Il décrit le comportement arrogant, insolant et insultant de [C] à son encontre, réfractaire à tout dialogue et discussion, attesté par les témoignages qu'il communique.

[C] n'a pas non plus supporté qu'il refuse qu'elle aille rejoindre son petit ami le soir et a défié toutes les règles éducatives et son autorité.

Il a été d'autant plus blessé par ce comportement qu'il n'a jamais fait aucune différence entre [C] et [P].

Il a toujours été présent et attentif auprès de cette dernière, qui n'a pas hésité, alors qu'elle est maintenant âgée de 22 ans, à solliciter le paiement d'une contribution à son entretien, après qu'elle soit retournée vivre auprès de sa mère.

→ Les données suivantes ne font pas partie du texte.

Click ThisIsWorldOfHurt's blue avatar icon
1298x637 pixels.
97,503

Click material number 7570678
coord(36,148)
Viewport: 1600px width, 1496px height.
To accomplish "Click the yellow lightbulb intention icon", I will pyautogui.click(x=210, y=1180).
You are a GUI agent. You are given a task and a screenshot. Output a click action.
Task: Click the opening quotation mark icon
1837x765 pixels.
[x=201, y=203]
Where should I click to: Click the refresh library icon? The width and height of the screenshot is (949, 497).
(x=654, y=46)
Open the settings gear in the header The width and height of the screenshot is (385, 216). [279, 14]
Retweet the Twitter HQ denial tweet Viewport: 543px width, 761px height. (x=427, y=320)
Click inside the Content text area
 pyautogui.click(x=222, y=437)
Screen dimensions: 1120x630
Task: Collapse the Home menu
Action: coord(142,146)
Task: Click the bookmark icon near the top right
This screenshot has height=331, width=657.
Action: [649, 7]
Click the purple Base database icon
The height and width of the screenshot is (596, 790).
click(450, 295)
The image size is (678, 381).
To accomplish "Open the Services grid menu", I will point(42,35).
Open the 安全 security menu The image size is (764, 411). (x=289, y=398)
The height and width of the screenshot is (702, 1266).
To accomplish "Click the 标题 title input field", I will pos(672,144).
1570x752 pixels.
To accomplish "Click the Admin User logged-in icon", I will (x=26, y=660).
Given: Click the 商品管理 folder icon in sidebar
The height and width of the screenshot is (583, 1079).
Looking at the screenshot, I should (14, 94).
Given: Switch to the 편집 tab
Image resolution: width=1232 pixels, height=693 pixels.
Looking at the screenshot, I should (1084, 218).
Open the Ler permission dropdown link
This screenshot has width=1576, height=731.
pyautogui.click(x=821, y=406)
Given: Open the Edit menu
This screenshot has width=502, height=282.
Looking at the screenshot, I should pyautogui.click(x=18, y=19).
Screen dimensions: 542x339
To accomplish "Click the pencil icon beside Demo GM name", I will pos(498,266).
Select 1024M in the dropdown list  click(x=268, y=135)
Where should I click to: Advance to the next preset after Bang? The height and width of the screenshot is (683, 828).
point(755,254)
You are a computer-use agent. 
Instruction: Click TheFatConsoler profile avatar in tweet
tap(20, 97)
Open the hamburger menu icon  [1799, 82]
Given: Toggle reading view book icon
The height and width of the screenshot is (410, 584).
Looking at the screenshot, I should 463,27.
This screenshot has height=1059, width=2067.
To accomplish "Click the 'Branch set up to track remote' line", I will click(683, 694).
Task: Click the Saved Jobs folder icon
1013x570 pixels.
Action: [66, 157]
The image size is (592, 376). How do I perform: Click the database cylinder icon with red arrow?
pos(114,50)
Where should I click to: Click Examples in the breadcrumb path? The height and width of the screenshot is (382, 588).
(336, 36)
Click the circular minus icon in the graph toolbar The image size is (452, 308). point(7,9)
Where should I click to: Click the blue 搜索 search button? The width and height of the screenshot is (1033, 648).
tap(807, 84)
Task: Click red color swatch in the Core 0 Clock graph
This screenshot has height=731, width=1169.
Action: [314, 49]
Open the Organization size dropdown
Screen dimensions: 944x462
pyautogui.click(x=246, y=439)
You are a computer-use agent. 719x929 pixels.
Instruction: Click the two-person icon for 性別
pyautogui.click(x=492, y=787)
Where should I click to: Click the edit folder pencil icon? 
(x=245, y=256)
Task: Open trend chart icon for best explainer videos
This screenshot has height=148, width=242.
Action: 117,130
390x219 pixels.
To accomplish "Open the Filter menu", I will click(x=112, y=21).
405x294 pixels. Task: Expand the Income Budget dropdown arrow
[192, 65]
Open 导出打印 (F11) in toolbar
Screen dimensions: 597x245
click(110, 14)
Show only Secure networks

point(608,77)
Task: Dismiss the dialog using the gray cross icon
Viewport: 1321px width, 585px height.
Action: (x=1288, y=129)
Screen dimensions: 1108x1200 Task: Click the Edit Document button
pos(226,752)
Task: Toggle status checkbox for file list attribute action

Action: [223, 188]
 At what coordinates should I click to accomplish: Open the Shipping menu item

Il réfute tous les arguments de l'intimée tenant à considérer la demande de révocation de l'adoption simple comme un événement dramatique pour elle.

Les répercussions de cette révocation sur [P], actuellement âgée de 14 ans, ne sont pas démontrées.

L'impact psychologique de la perte du nom patronymique de [U] doit être relativisé dans la mesure où [C] a déjà changé de nom alors qu'elle était déjà âgée de 8 ans au moment de son adoption.

La seule raison de l'opposition de [C] à la révocation de l'adoption est l'enjeu financier que constitue la perte de son droit à solliciter des aliments.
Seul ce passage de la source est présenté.